Stimulation of oxidative metabolism in murine polymorphonuclear leukocytes by unopsonized fungal cells: evidence for a mannose-specific mechanism.

Murine polymorphonuclear leukocytes (PMN) are stimulated to produce hydrogen peroxide (H2O2) by some unopsonized fungi, including Coccidioides immitis spherules, Candida albicans blastospores, and Saccharomyces sp. blastospores (zymosan). In this communication we have examined the basis for this stimulation by studying the effects of mannan and its primary constituent, D-mannose, on PMN function in vitro, since this polysaccharide is a significant component in many fungal cell walls. Our results show that mannan stimulated H2O2 production and iodination by PMN and enhanced H2O2 production by cells stimulated with zymosan. Moreover, the amount of H2O2 released by PMN was directly related to the concentration of mannan, and mannan obtained commercially or prepared in our laboratory worked equally well. Mannose, on the other hand, inhibited H2O2 release from PMN stimulated with zymosan or mannan and reduced oxygen consumption, carbon dioxide production, superoxide release, and iodination by these cells as well.
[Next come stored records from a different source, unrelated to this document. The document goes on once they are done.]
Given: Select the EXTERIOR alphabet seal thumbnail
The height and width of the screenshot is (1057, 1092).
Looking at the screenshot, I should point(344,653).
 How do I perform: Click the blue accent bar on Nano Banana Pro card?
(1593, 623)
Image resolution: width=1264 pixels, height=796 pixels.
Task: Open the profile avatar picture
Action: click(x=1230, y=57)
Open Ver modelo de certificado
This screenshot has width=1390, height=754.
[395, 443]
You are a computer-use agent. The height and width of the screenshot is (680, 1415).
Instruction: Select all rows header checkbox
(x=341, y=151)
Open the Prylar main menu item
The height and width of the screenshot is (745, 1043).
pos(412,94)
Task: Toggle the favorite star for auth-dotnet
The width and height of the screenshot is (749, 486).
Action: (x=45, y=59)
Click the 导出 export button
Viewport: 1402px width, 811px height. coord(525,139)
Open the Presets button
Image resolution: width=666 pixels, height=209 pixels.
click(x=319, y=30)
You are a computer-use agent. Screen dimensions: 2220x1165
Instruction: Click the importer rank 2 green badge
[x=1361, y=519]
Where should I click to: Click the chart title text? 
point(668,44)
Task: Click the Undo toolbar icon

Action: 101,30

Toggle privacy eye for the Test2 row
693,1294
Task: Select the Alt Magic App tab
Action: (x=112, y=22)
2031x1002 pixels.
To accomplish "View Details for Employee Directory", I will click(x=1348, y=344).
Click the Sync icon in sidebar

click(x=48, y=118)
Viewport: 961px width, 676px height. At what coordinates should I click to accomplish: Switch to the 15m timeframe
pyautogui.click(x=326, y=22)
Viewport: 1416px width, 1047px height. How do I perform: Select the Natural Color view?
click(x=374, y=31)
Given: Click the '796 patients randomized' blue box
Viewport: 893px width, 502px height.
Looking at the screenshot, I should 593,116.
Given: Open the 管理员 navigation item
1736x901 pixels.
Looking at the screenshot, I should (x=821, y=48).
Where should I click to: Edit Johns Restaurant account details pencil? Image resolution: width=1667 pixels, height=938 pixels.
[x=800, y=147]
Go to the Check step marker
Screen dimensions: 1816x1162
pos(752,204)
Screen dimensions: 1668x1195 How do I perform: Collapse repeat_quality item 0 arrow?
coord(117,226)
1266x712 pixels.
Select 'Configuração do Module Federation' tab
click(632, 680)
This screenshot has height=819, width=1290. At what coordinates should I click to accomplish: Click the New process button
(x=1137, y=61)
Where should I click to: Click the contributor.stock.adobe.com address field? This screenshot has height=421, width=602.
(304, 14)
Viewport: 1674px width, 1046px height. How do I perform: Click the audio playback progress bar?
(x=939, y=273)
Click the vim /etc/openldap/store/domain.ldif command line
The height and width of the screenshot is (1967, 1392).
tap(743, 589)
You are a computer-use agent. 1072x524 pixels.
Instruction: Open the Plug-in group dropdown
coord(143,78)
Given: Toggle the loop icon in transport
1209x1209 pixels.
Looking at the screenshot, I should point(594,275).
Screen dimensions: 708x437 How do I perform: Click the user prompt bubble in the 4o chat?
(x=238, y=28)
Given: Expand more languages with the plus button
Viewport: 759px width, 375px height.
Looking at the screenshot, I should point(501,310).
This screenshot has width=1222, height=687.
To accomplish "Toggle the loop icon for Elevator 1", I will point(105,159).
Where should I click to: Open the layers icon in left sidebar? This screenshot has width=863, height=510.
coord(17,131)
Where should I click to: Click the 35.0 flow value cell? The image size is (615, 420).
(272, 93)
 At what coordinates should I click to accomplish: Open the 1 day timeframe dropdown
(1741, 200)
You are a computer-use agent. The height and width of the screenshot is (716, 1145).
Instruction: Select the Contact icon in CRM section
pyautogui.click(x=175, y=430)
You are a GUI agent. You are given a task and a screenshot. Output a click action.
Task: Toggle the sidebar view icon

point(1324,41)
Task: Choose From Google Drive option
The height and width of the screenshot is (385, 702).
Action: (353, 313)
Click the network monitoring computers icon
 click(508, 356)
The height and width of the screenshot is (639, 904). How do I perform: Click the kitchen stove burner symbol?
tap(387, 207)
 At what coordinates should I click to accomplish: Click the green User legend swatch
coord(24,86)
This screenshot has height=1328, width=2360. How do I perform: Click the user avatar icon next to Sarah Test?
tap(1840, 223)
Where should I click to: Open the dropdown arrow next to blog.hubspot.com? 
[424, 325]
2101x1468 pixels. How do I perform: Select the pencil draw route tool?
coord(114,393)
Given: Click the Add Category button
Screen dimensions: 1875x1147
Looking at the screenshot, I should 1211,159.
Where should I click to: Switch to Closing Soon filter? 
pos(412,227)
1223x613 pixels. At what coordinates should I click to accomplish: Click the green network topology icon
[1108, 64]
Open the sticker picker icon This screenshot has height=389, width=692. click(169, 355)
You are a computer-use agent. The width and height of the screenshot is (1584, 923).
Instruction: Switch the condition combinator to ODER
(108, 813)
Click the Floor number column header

With respect to specificity of inhibition, 18 different monosaccharides were examined by using 2 different assays for H2O2 release; and only 2-deoxy-D-glucose, a potent glycolytic inhibitor, reduced H2O2 release from zymosan-stimulated PMN. Furthermore, H2O2 release from cells stimulated with phorbol myristate acetate or opsonized Sephadex was not inhibited by mannose whereas H2O2 release was reduced when PMN were stimulated with C. albicans blastospores or C. immitis spherules in the presence of this sugar. From these data we propose that initiation of PMN oxidative metabolic burst in response to some unopsonized fungi occurs through a mannose-specific mechanism.